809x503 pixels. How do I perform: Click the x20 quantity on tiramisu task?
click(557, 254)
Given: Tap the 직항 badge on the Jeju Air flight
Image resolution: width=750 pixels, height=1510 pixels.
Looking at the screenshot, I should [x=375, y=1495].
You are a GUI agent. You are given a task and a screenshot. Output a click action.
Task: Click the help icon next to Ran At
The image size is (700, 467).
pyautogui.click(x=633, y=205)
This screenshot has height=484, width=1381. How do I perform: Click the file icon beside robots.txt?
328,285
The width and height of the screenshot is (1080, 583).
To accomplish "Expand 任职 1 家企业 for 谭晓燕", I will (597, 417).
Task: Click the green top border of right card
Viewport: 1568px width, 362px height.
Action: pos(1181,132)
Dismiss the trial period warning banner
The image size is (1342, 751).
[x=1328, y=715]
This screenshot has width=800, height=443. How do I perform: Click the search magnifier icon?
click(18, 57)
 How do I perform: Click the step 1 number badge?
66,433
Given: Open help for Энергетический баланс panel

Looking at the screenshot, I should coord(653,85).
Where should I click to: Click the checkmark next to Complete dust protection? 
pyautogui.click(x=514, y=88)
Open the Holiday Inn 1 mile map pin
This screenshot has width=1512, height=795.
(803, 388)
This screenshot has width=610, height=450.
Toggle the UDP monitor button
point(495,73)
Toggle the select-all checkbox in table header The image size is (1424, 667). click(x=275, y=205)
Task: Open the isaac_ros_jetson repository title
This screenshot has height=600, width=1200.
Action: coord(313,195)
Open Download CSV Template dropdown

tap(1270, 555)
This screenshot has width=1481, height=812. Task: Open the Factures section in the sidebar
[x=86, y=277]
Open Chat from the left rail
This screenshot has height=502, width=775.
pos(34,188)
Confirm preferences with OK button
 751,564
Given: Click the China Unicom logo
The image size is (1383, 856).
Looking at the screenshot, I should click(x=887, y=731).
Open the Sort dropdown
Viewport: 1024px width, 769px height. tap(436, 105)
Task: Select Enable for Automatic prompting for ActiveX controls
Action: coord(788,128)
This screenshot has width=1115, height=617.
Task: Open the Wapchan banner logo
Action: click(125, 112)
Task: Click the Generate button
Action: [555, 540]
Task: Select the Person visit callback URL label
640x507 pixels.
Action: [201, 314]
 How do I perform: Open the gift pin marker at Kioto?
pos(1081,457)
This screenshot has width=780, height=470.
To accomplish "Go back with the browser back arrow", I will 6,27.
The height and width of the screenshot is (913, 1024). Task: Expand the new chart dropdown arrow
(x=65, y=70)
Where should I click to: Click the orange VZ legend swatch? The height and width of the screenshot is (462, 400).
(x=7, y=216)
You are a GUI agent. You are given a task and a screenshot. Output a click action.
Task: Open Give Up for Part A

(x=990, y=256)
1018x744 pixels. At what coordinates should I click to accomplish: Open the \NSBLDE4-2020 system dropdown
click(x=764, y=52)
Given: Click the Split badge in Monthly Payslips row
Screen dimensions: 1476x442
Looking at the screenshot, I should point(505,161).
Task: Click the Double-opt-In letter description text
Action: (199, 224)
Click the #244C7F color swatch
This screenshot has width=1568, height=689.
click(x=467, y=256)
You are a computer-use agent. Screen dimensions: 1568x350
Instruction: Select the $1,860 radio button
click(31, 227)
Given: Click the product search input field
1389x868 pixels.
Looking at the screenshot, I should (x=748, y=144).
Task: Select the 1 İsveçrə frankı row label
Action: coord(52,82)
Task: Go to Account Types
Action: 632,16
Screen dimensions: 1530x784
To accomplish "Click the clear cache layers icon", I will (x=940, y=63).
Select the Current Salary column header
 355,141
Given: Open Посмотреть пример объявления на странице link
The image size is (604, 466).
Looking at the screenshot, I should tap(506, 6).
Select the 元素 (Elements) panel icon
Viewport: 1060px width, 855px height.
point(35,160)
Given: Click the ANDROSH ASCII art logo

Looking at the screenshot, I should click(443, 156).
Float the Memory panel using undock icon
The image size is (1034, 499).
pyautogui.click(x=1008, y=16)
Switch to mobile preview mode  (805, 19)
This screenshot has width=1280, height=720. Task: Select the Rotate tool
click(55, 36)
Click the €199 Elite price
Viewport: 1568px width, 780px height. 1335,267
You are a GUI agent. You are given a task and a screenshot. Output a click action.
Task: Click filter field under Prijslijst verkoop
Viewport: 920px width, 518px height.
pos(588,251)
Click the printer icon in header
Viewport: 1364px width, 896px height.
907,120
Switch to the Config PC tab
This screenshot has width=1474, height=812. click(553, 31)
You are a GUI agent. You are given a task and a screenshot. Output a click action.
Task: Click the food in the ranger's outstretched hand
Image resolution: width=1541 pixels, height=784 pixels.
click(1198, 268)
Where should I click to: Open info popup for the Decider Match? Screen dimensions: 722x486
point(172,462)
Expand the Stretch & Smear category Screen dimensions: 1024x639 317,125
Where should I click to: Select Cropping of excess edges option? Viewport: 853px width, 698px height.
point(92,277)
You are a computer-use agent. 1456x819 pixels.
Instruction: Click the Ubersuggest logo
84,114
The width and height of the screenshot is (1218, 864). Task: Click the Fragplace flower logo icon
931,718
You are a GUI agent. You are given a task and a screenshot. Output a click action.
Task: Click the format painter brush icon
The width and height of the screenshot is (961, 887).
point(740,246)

● ● ● ● ● ● ●

Task brief —
Copy out every one of the entries above word for word.

The answer —
809x503 pixels. How do I perform: Click the x20 quantity on tiramisu task?
click(557, 254)
Given: Tap the 직항 badge on the Jeju Air flight
Image resolution: width=750 pixels, height=1510 pixels.
Looking at the screenshot, I should [x=375, y=1495].
You are a GUI agent. You are given a task and a screenshot. Output a click action.
Task: Click the help icon next to Ran At
The image size is (700, 467).
pyautogui.click(x=633, y=205)
This screenshot has height=484, width=1381. How do I perform: Click the file icon beside robots.txt?
328,285
The width and height of the screenshot is (1080, 583).
To accomplish "Expand 任职 1 家企业 for 谭晓燕", I will (597, 417).
Task: Click the green top border of right card
Viewport: 1568px width, 362px height.
Action: pos(1181,132)
Dismiss the trial period warning banner
The image size is (1342, 751).
[x=1328, y=715]
This screenshot has width=800, height=443. How do I perform: Click the search magnifier icon?
click(18, 57)
 How do I perform: Click the step 1 number badge?
66,433
Given: Open help for Энергетический баланс panel

Looking at the screenshot, I should coord(653,85).
Where should I click to: Click the checkmark next to Complete dust protection? 
pyautogui.click(x=514, y=88)
Open the Holiday Inn 1 mile map pin
This screenshot has width=1512, height=795.
(803, 388)
This screenshot has width=610, height=450.
Toggle the UDP monitor button
point(495,73)
Toggle the select-all checkbox in table header The image size is (1424, 667). click(x=275, y=205)
Task: Open the isaac_ros_jetson repository title
This screenshot has height=600, width=1200.
Action: coord(313,195)
Open Download CSV Template dropdown

tap(1270, 555)
This screenshot has width=1481, height=812. Task: Open the Factures section in the sidebar
[x=86, y=277]
Open Chat from the left rail
This screenshot has height=502, width=775.
pos(34,188)
Confirm preferences with OK button
 751,564
Given: Click the China Unicom logo
The image size is (1383, 856).
Looking at the screenshot, I should click(x=887, y=731).
Open the Sort dropdown
Viewport: 1024px width, 769px height. tap(436, 105)
Task: Select Enable for Automatic prompting for ActiveX controls
Action: coord(788,128)
This screenshot has width=1115, height=617.
Task: Open the Wapchan banner logo
Action: click(125, 112)
Task: Click the Generate button
Action: [555, 540]
Task: Select the Person visit callback URL label
640x507 pixels.
Action: [201, 314]
 How do I perform: Open the gift pin marker at Kioto?
pos(1081,457)
This screenshot has width=780, height=470.
To accomplish "Go back with the browser back arrow", I will 6,27.
The height and width of the screenshot is (913, 1024). Task: Expand the new chart dropdown arrow
(x=65, y=70)
Where should I click to: Click the orange VZ legend swatch? The height and width of the screenshot is (462, 400).
(x=7, y=216)
You are a GUI agent. You are given a task and a screenshot. Output a click action.
Task: Open Give Up for Part A

(x=990, y=256)
1018x744 pixels. At what coordinates should I click to accomplish: Open the \NSBLDE4-2020 system dropdown
click(x=764, y=52)
Given: Click the Split badge in Monthly Payslips row
Screen dimensions: 1476x442
Looking at the screenshot, I should point(505,161).
Task: Click the Double-opt-In letter description text
Action: (199, 224)
Click the #244C7F color swatch
This screenshot has width=1568, height=689.
click(x=467, y=256)
You are a computer-use agent. Screen dimensions: 1568x350
Instruction: Select the $1,860 radio button
click(31, 227)
Given: Click the product search input field
1389x868 pixels.
Looking at the screenshot, I should (x=748, y=144).
Task: Select the 1 İsveçrə frankı row label
Action: coord(52,82)
Task: Go to Account Types
Action: 632,16
Screen dimensions: 1530x784
To accomplish "Click the clear cache layers icon", I will (x=940, y=63).
Select the Current Salary column header
 355,141
Given: Open Посмотреть пример объявления на странице link
The image size is (604, 466).
Looking at the screenshot, I should tap(506, 6).
Select the 元素 (Elements) panel icon
Viewport: 1060px width, 855px height.
point(35,160)
Given: Click the ANDROSH ASCII art logo

Looking at the screenshot, I should click(443, 156).
Float the Memory panel using undock icon
The image size is (1034, 499).
pyautogui.click(x=1008, y=16)
Switch to mobile preview mode  (805, 19)
This screenshot has width=1280, height=720. Task: Select the Rotate tool
click(55, 36)
Click the €199 Elite price
Viewport: 1568px width, 780px height. 1335,267
You are a GUI agent. You are given a task and a screenshot. Output a click action.
Task: Click filter field under Prijslijst verkoop
Viewport: 920px width, 518px height.
pos(588,251)
Click the printer icon in header
Viewport: 1364px width, 896px height.
907,120
Switch to the Config PC tab
This screenshot has width=1474, height=812. click(553, 31)
You are a GUI agent. You are given a task and a screenshot. Output a click action.
Task: Click the food in the ranger's outstretched hand
Image resolution: width=1541 pixels, height=784 pixels.
click(1198, 268)
Where should I click to: Open info popup for the Decider Match? Screen dimensions: 722x486
point(172,462)
Expand the Stretch & Smear category Screen dimensions: 1024x639 317,125
Where should I click to: Select Cropping of excess edges option? Viewport: 853px width, 698px height.
point(92,277)
You are a computer-use agent. 1456x819 pixels.
Instruction: Click the Ubersuggest logo
84,114
The width and height of the screenshot is (1218, 864). Task: Click the Fragplace flower logo icon
931,718
You are a GUI agent. You are given a task and a screenshot. Output a click action.
Task: Click the format painter brush icon
The width and height of the screenshot is (961, 887).
point(740,246)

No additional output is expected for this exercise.